───── Document extract

[LLVMdev] [NVPTX] We need an LLVM CUDA math library, after all

Wed Jun 5 02:10:26 PDT 2013

Dear all,

FWIW, I've tested libdevice.compute_20.10.bc and libdevice.compute_30.10.bc
from /cuda/nvvm/libdevice shipped with CUDA 5.5 preview. IR is compatible
with LLVM 3.4 trunk that we use. Results are correct, performance - almost
the same as what we had before with cicc-sniffed IR, or maybe <10% better.
Will test libdevice.compute_35.10.bc once we will get K20 support.

Thanks for addressing this,
- D.

2013/2/17 Dmitry Mikushin <dmitry at kernelgen.org>

> > The issue is really that there is no standard math library for PTX.
>
> Well, formally, that could very well be true. Moreover, in some parts CPU
> math standard is impossible to accomplish on parallel architectures,
> consider, for example errno behavior. But here we are speaking more about
> practical side. And the practical side is: past 5 years CUDA claims to
> accelerate compute applications, and it implies having good math support.
> For clearance, we can drop term "LLVM CUDA math library" and instead speak
> of the need to have for entire LLVM "the same degree of math support" CUDA
> currently has for C/C++.

──────────

* _What you will do_
1. Name every libdevice bitcode file that the mailing-list post on an LLVM CUDA math library mentions.
2. Pick up the mailing-list post on an LLVM CUDA math library right after its final sentence and write what comes next.

───── Given information

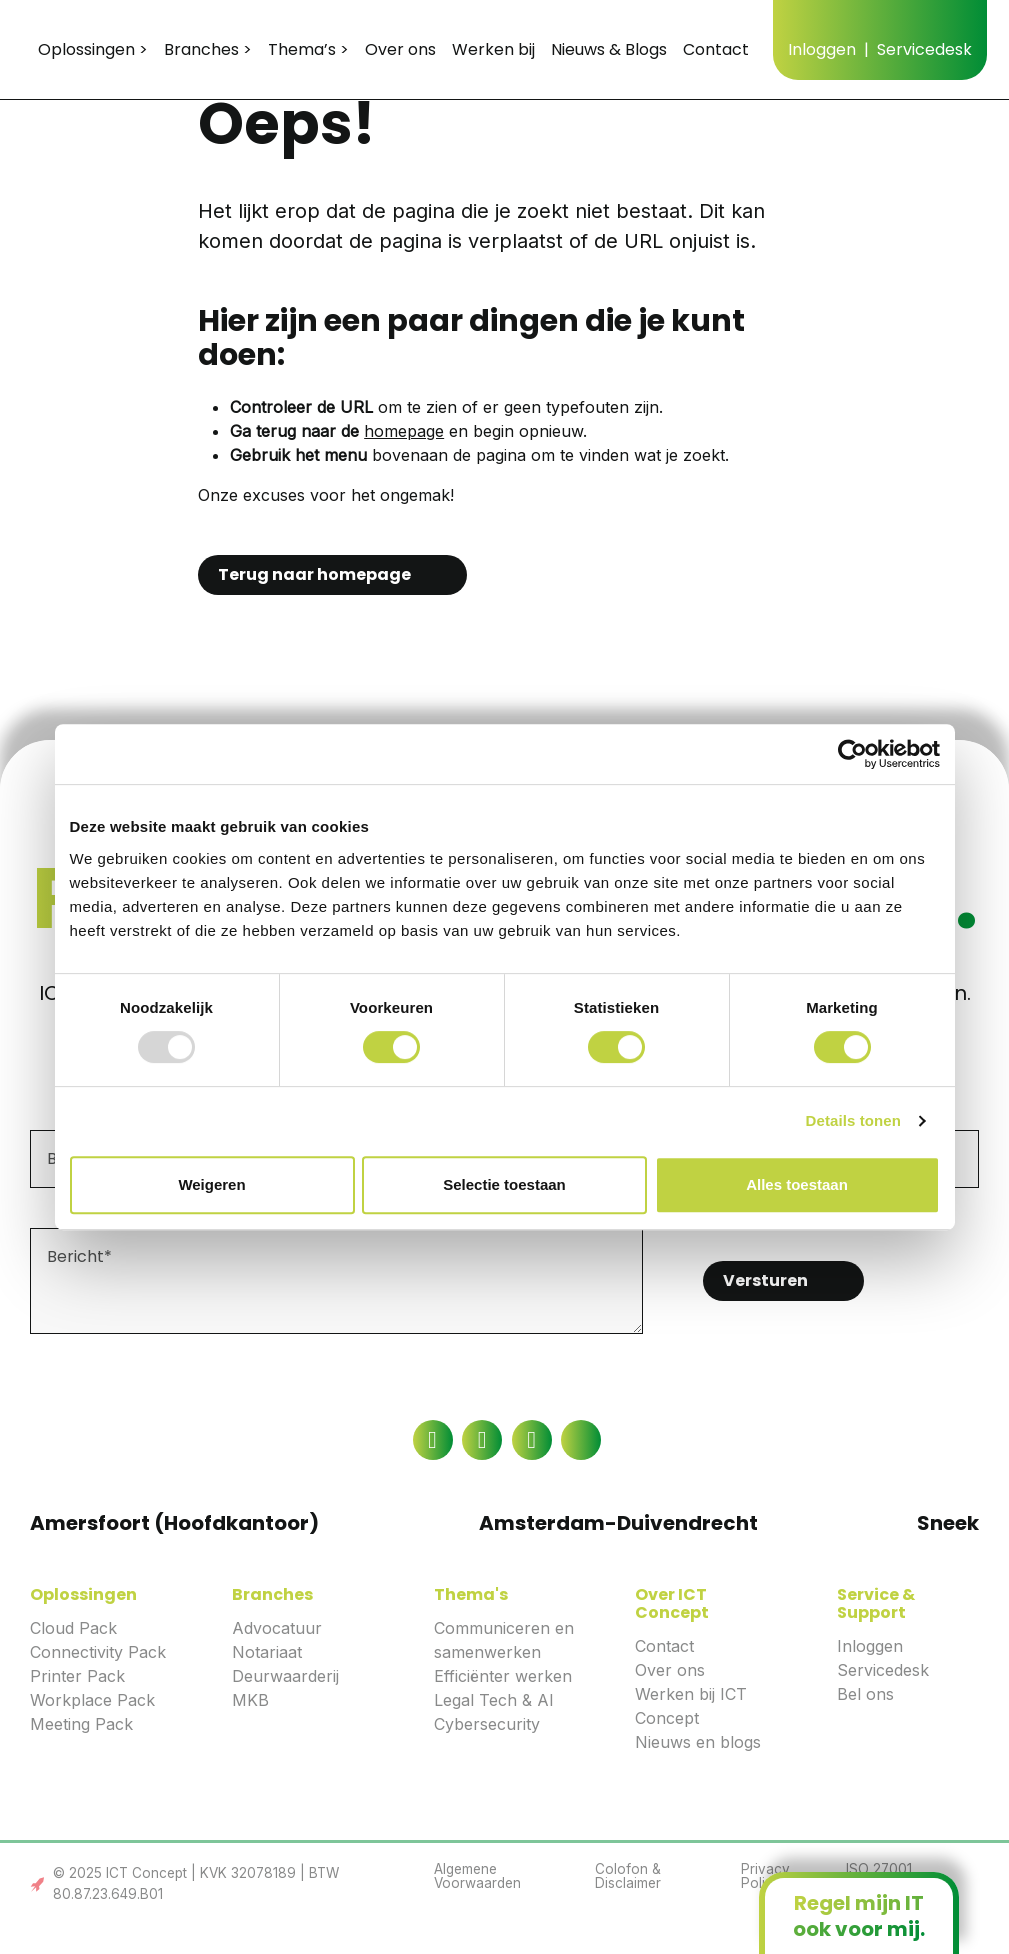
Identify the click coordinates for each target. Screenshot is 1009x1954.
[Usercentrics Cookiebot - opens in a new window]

──────────

* _Results_
1.
libdevice.compute_20.10.bc
libdevice.compute_30.10.bc
libdevice.compute_35.10.bc

2.
>
> If you think having math module outside of backend is more feasible, this
> is also a way to go, but please see what we need in this case in the first
> email: anyways, NVPTX backend will have to tell us, which intrinsics he is
> going to lower, and which ones will make him to crash. So, there is need to
> modify something in the backend, anyways.
>
>
> - D.
>
> 2013/2/17 Justin Holewinski <justin.holewinski at gmail.com>
>
>> The X86 back-end just calls into libm:
>>
>>   // Always use a library call for pow.
>>   setOperationAction(ISD::FPOW             , MVT::f32  , Expand);
>>   setOperationAction(ISD::FPOW             , MVT::f64  , Expand);
>>   setOperationAction(ISD::FPOW             , MVT::f80  , Expand);
>>
>>
>> The issue is really that there is no standard math library for PTX.  I
>> agree that this is a pain for most users, but I don't think the right
>> solution is to embed a whole suite of math functions into the back-end.
>>  All I'm suggesting is that we instead follow the path of linking in an
>> external math library of target-specific functions.  Whether you link your
>> IR with a bitcode library before codegen or have codegen emit library
>> function calls is an implementation detail, with each having advantages.
>>  The accuracy modes can be used to pick the proper library function in the
>> latter case, but I still think library function choice is better left up to
>> the front-end, and the accuracy attributes are a better fit to drive
>> optimization.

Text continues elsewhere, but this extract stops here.